Глоток свежего воздуха, тусклые облака и тёмные унылые дома показались невероятно весёлыми и радостными Джону, когда он вышел наконец из затхлого трабуля. Но если его лёгкие освободились от тяжести, то в душе остался твёрдый сгусток – как будто вся влажная тьма подвала собралась в плотное облако и повисла в нём самом. Жуткое ощущение. Джон не понимал, откуда у него взяться такому – количество виденных им подобных существ, порой ещё более запущенных, превышает трёхзначную круглую цифру. Так отчего ж? Наверное, из-за того, что он заговорил с ней… Константин не мог простить себе такую слабость. Вероятно, то влияние на него общения с Кристианом – он сделался малость мягче и… какое противное слово, но – добрее!

Джон не понимал, почему почти многое в своей повседневной жизни он переводил на своего адвоката или его прошлую реинкарнацию. Было ли то маниакальным желанием обвинять последнего во всех своих грехах или просто случайности, становившиеся в один ряд и потому кажущиеся чем-то странным? Скорее всего, это какой-то микс всего вышеперечисленного. Джон посчитал себя бы дураком, если бы не понимал, что держит ещё глупую и совсем никчёмную обиду на Креймера – однако это отголоски материалиста внутри него, который ещё, между прочим, был жив. Он потратил такие деньги, столько времени и сил и это всё – впустую, к тому же, навлёк на себя беды. Он порой ужасался, вспоминая всё это, но вовремя закрывал для себя эту тему, иначе – сошёл бы с ума. Всё-таки этот поступок, с какой стороны ни посмотри, останется и будет для него самым нелогичным и ошибочным, которые он когда-либо совершал. Причину и достаточное оправдание он ещё не нашёл – и неизвестно, когда это произойдёт, если вообще, кстати, произойдёт.

Джон зашагал в сторону набережной Соны – ему нужен был первый мост, чтобы перебраться на ту сторону. Ему очень хотелось закончить все дела сегодня, но что-то сильно отвлекало его от здравых мыслей – наверное, камень из его тяжких дум, спутанных вместе, который повис на его сердце. И тяжкие думы не ограничивались произошедшим сегодня, нет… Обычно такое состояние является своего рода суммой всех подобных мыслей; и таких мыслей у него всегда и во всё время было предостаточно. Джон подумал, что верное решение: сходить прогуляться до следующего места, но весьма и весьма ошибся…

«Видно, я совсем потерял форму, раз так сдулся. Почаще мне нужно разговаривать с жертвами, чтобы не жалеть их потом…» – Джон сплюнул и ускорил шаг. Вероятно, он так и сделает.

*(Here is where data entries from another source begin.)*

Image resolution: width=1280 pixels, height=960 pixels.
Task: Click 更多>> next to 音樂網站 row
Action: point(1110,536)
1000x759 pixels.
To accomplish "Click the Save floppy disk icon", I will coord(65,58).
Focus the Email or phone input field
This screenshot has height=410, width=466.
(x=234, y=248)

Часы показывали половину одиннадцатого; по крышам вновь гулко застучали капли – дождь не спешил заканчиваться. На улицах вновь стало серее и более уныло – так бывает в первые минуты перед ливнем, когда ещё вроде бы не сильно льёт и нет необходимости доставать зонт, но всё равно капли часто и надоедливо бьют по макушке. Это то самое время, когда люди начинают либо торопиться под укрытие, либо усердно раскрывать зонтики; лишь единицы поднимают голову выше, подставляя лицо дождю, и улыбаются. У Джона не было зонта и ближайшего укрытия, поэтому он угрюмо шёл по улице, где крыши закрывали хотя бы половину асфальта. Но от сильно навязчивой мысли не убежать просто так; Константин понял, что хуже, когда точно не знаешь, в чём суть той мысли. Уж лучше знать, правда. Хотя совсем недавно он думал иначе.

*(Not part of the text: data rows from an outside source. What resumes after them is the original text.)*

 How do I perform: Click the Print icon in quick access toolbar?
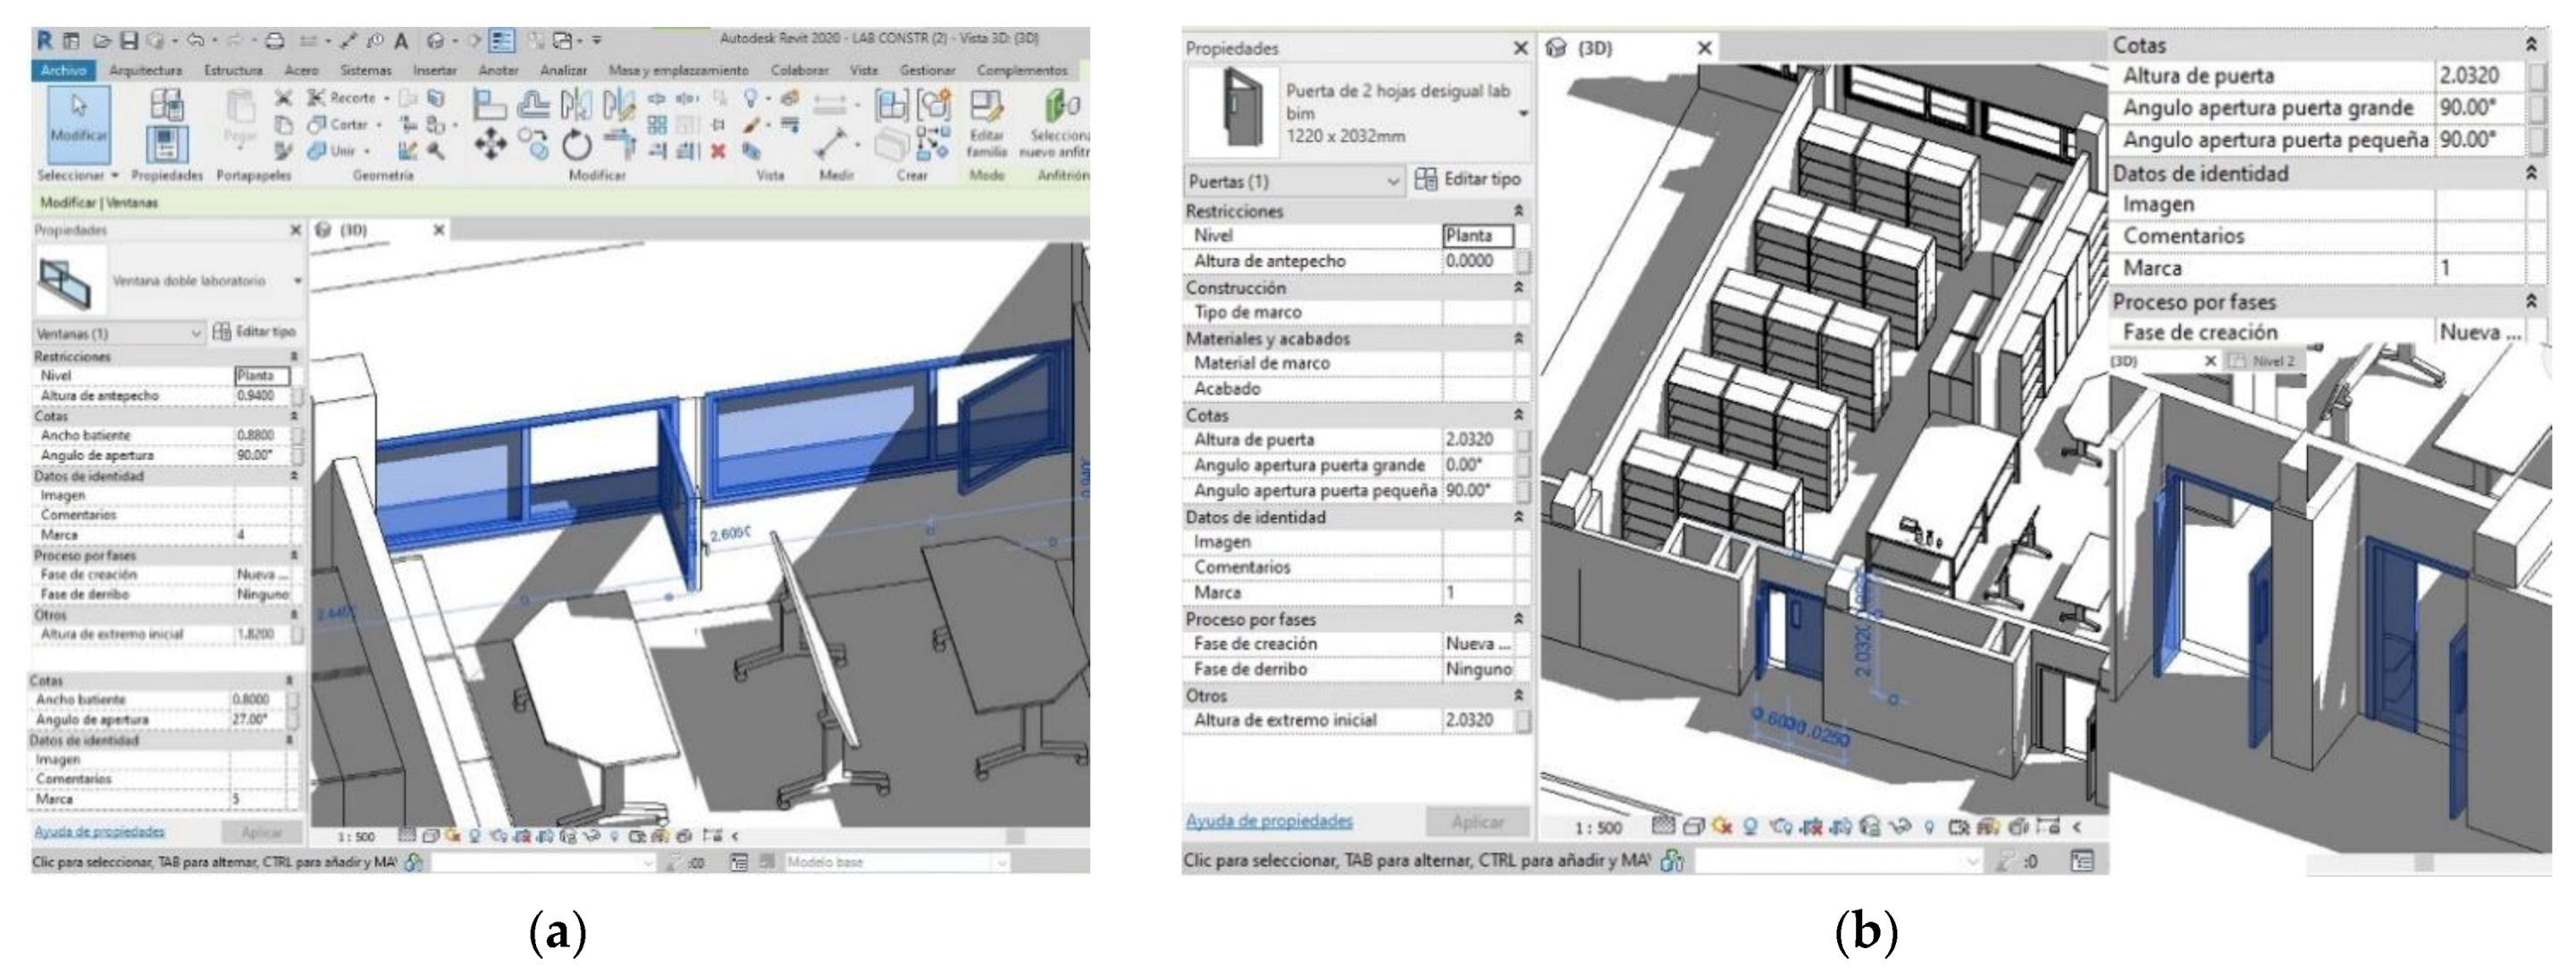pyautogui.click(x=274, y=41)
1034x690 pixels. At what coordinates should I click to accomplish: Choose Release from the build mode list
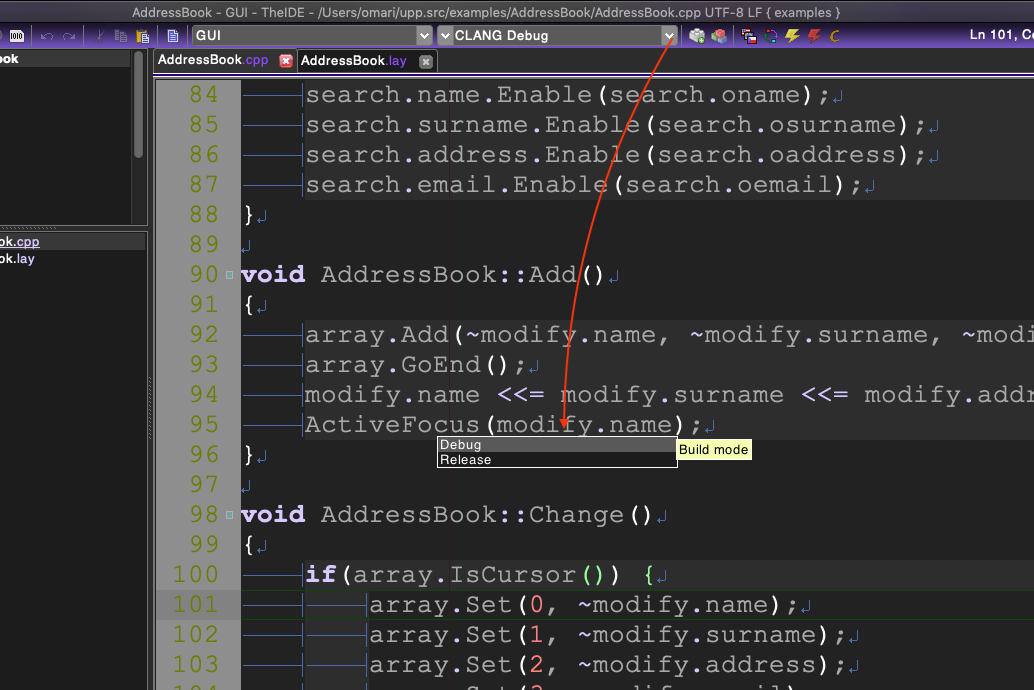pyautogui.click(x=466, y=460)
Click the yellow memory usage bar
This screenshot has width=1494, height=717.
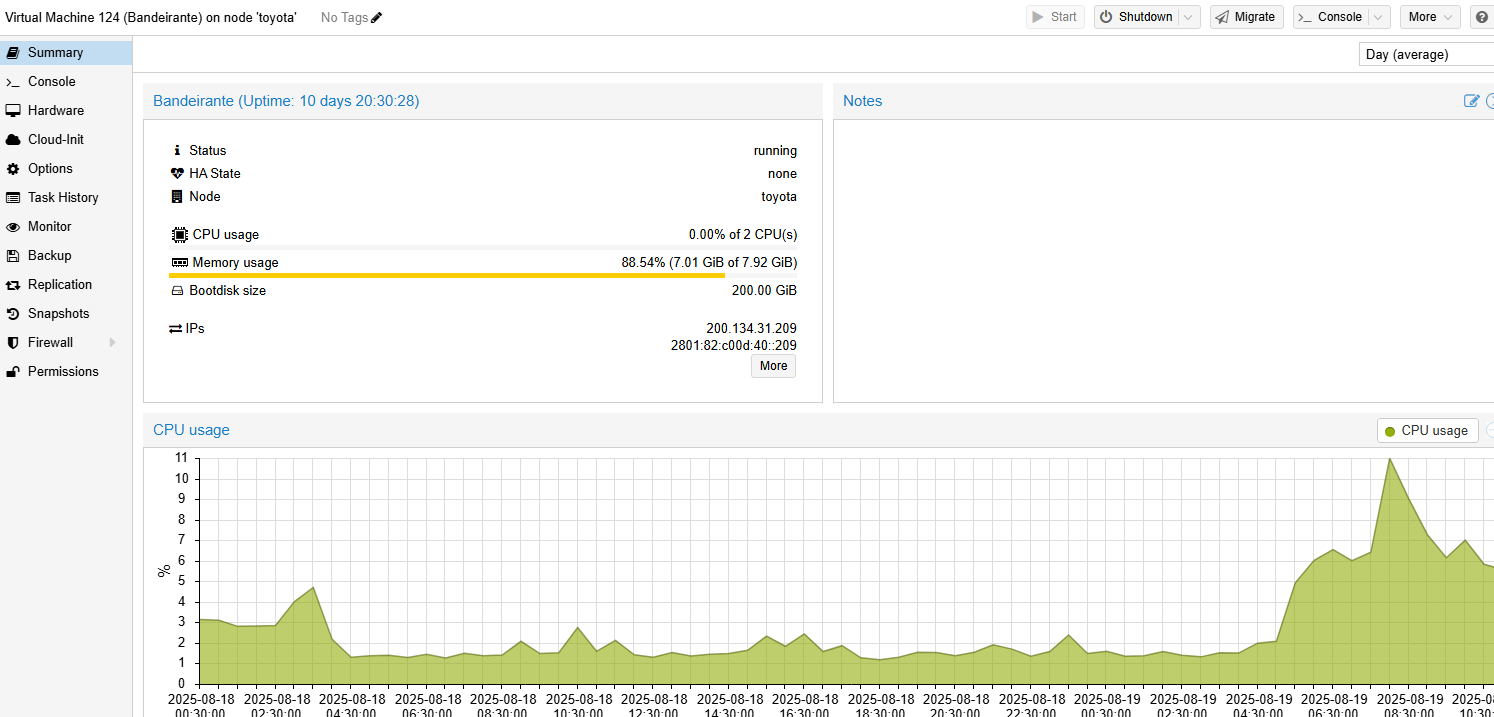[446, 275]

Удивительное дело: с ним в эту осень происходило что-то невообразимое. Если не брать в расчёт дурацкую и всем поднадоевшую поездку в Лион по сомнительной причине, то находилось множество других моментов, когда он вёл себя очень и очень странно. Он бы не очень поверил, скажи ему три недели назад, что он будет гулять с «новым» Креймером по красивому городу, оставлять большие деньги в кафе и ресторанах, наслаждаться жизнью и ждать завершения дела, при этом стараясь сблизиться с собеседником. Ну, бред и только, воскликнул бы тогда Джон. А если ещё присовокупить к этому сегодняшнюю излишнюю заботу о той девушке!..

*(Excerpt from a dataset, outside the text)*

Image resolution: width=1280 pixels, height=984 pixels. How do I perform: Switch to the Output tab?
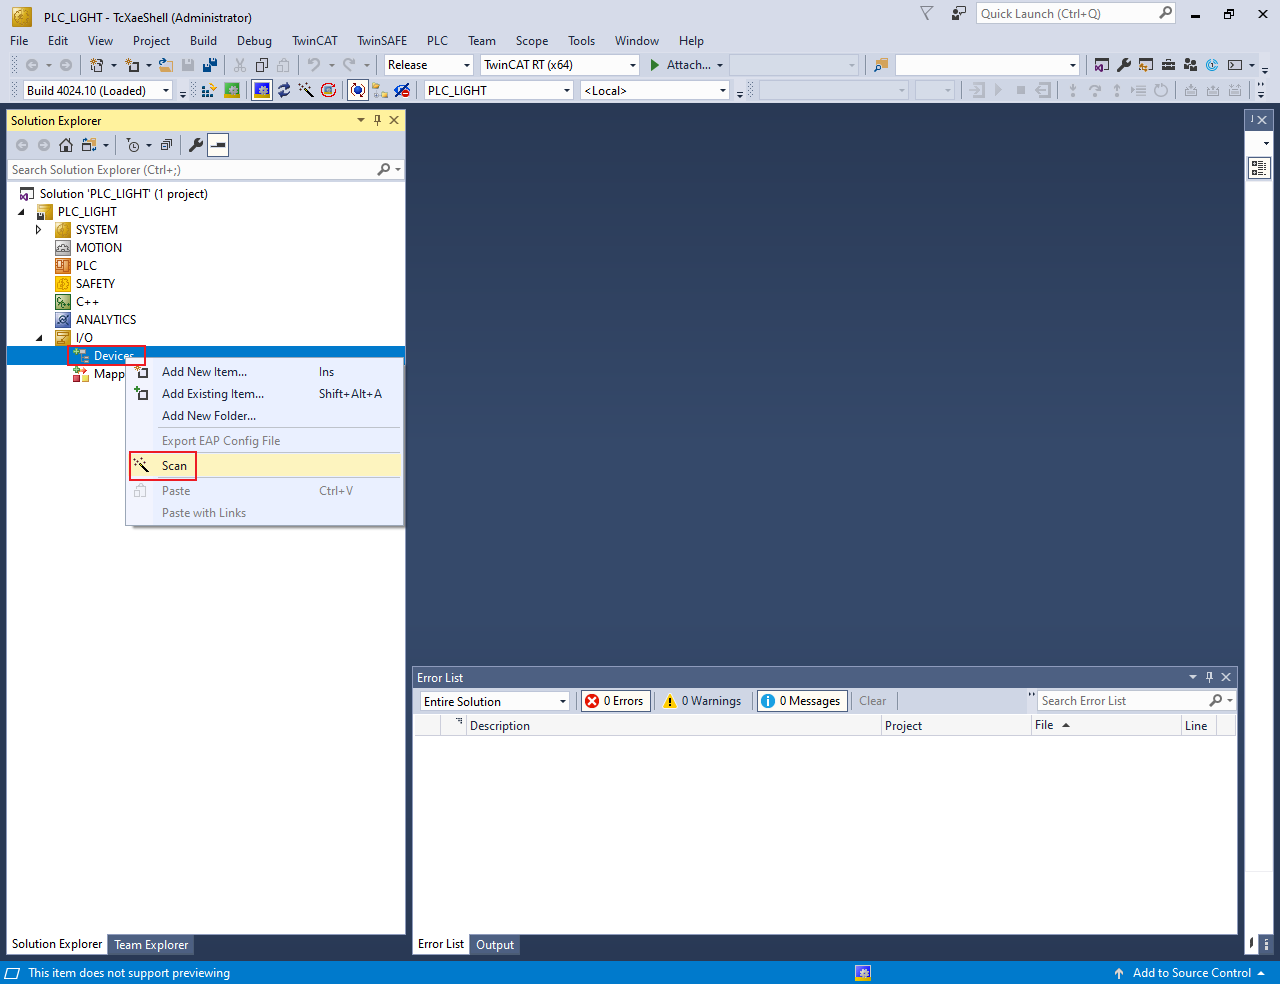[495, 945]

Нет, тут же решил Константин, эти мысли мало того, что противны, так ещё и жутко пафосны и тривиальны! Лучшим решением было бы не задумываться над этим и особенно прошлым. «Уж чего-чего, а прошлого меня явно не вернуть…» Только вот до какого времени неведение будет осчастливливать его? Он уже столкнулся сегодня с тем, что не знал, как лучше: знать или не знать. И каждую минуту находились доводы за или против. Это слабо сказать, что надоело и опротивело ему.

Отчего-то он чувствовал, что обязательно сходит сегодня на исповедь. Как такового, явного греха нет, в котором он хотел бы исповедаться, но хоть там он мог попытаться развязать тяжёлый клубок своих мелочных мыслей; или найти ниточку, за которую следовало тянуть.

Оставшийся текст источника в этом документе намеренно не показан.